Work instruction: Copy the lines exactly as they appear, starting with the first line of the records and ending with the line that contains "Viewport: 730px width, 635px height.".

Stored data:
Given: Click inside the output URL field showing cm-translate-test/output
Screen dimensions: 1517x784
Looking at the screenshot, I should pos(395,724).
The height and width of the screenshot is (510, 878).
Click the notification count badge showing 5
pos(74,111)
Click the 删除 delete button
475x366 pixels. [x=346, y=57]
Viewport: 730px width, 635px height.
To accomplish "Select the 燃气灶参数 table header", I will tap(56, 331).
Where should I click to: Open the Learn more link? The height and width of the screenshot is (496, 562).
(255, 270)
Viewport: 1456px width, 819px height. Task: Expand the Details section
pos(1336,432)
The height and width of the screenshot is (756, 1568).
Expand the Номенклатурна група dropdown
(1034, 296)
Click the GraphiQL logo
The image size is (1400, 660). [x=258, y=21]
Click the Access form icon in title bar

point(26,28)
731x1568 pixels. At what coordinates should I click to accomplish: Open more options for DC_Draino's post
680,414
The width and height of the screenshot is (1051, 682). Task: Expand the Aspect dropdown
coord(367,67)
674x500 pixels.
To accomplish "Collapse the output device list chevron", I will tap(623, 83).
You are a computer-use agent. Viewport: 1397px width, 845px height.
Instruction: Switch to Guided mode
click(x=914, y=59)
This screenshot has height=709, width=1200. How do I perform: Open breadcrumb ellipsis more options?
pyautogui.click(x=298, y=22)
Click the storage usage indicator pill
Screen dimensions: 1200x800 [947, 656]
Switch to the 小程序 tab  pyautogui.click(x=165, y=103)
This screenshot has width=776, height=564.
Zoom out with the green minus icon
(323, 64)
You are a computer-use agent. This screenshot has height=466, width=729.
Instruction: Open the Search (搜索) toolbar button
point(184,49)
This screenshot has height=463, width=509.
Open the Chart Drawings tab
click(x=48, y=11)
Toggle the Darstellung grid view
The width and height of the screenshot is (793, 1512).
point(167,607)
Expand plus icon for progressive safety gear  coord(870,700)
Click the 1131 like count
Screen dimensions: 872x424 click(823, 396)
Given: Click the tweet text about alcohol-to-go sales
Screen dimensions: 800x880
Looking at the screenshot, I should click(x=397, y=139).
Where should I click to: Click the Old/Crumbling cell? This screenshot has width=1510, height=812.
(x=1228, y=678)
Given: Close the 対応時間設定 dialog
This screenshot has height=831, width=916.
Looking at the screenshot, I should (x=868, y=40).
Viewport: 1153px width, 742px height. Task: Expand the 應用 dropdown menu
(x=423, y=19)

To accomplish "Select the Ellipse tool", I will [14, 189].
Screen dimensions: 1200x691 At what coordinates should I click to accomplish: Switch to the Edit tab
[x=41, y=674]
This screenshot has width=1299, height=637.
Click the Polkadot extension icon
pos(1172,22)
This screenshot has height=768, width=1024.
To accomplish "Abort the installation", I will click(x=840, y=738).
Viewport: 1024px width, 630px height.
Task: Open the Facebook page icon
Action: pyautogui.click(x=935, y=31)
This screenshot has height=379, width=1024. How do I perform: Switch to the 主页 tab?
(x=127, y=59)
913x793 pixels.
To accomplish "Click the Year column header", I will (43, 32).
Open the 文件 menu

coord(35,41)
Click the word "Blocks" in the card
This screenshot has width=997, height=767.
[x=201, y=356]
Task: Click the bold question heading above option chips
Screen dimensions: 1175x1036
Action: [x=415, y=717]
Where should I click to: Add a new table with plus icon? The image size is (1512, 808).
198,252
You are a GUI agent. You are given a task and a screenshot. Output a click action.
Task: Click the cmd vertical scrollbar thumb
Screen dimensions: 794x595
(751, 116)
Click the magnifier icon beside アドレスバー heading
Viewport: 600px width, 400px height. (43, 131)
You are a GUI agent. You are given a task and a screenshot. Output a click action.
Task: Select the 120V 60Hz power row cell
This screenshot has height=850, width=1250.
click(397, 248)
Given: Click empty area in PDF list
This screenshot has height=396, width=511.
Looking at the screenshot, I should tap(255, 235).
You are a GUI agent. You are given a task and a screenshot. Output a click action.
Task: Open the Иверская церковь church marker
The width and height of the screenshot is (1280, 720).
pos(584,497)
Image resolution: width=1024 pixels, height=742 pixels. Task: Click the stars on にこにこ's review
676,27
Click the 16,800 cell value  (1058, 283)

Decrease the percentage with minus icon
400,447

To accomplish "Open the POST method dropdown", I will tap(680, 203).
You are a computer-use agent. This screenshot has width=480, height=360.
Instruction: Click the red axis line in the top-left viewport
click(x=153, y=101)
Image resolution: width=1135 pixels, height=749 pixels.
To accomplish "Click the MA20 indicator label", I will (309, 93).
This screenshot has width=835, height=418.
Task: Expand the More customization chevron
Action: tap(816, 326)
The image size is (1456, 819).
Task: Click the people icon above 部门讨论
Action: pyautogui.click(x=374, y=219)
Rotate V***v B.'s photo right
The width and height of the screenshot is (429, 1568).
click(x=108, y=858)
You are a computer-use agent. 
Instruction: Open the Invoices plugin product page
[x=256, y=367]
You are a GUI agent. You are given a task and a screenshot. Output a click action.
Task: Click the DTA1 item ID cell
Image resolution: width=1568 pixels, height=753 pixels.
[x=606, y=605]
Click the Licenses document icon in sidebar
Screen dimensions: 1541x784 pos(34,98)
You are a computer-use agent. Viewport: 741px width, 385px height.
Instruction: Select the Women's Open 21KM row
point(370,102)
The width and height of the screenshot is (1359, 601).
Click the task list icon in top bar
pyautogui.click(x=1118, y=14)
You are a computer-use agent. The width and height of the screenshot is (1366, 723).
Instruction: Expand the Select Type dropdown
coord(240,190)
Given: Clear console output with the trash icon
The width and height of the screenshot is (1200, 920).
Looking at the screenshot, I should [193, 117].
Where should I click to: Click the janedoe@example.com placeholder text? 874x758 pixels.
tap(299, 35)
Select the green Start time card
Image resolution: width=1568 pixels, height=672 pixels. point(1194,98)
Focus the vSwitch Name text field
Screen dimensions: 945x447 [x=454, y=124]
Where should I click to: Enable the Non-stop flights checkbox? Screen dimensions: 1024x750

Response to this task:
Given: Click inside the output URL field showing cm-translate-test/output
Screen dimensions: 1517x784
Looking at the screenshot, I should pos(395,724).
The height and width of the screenshot is (510, 878).
Click the notification count badge showing 5
pos(74,111)
Click the 删除 delete button
475x366 pixels. [x=346, y=57]
Viewport: 730px width, 635px height.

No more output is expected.